Requirements: Please copy each of the following items exactly as it appears, line for line.

Data to process:

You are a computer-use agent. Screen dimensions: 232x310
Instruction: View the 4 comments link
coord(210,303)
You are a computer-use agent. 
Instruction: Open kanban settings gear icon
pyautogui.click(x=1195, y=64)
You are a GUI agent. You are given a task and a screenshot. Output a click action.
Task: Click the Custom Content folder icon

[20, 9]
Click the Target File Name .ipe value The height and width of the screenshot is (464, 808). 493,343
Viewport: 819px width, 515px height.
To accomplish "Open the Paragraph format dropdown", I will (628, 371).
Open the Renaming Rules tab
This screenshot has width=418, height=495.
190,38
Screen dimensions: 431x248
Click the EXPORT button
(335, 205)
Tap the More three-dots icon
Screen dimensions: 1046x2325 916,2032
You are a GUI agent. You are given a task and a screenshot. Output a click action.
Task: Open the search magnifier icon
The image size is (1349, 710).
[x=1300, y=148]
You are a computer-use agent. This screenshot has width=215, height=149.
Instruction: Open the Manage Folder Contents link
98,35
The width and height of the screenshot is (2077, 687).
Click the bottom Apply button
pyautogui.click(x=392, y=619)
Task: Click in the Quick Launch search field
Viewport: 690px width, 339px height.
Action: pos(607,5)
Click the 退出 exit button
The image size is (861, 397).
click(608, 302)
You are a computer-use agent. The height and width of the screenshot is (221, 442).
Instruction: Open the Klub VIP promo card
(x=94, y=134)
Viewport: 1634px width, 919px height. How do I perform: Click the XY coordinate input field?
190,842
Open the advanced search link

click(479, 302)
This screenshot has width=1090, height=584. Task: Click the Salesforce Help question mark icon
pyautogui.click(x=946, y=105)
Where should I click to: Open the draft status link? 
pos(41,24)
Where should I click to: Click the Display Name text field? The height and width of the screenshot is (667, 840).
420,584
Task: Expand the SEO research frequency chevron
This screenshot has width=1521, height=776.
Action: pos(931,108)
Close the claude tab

Response for this exercise:
You are a computer-use agent. Screen dimensions: 232x310
Instruction: View the 4 comments link
coord(210,303)
You are a computer-use agent. 
Instruction: Open kanban settings gear icon
pyautogui.click(x=1195, y=64)
You are a GUI agent. You are given a task and a screenshot. Output a click action.
Task: Click the Custom Content folder icon

[20, 9]
Click the Target File Name .ipe value The height and width of the screenshot is (464, 808). 493,343
Viewport: 819px width, 515px height.
To accomplish "Open the Paragraph format dropdown", I will (628, 371).
Open the Renaming Rules tab
This screenshot has width=418, height=495.
190,38
Screen dimensions: 431x248
Click the EXPORT button
(335, 205)
Tap the More three-dots icon
Screen dimensions: 1046x2325 916,2032
You are a GUI agent. You are given a task and a screenshot. Output a click action.
Task: Open the search magnifier icon
The image size is (1349, 710).
[x=1300, y=148]
You are a computer-use agent. This screenshot has width=215, height=149.
Instruction: Open the Manage Folder Contents link
98,35
The width and height of the screenshot is (2077, 687).
Click the bottom Apply button
pyautogui.click(x=392, y=619)
Task: Click in the Quick Launch search field
Viewport: 690px width, 339px height.
Action: pos(607,5)
Click the 退出 exit button
The image size is (861, 397).
click(608, 302)
You are a computer-use agent. The height and width of the screenshot is (221, 442).
Instruction: Open the Klub VIP promo card
(x=94, y=134)
Viewport: 1634px width, 919px height. How do I perform: Click the XY coordinate input field?
190,842
Open the advanced search link

click(479, 302)
This screenshot has width=1090, height=584. Task: Click the Salesforce Help question mark icon
pyautogui.click(x=946, y=105)
Where should I click to: Open the draft status link? 
pos(41,24)
Where should I click to: Click the Display Name text field? The height and width of the screenshot is (667, 840).
420,584
Task: Expand the SEO research frequency chevron
This screenshot has width=1521, height=776.
Action: pos(931,108)
Close the claude tab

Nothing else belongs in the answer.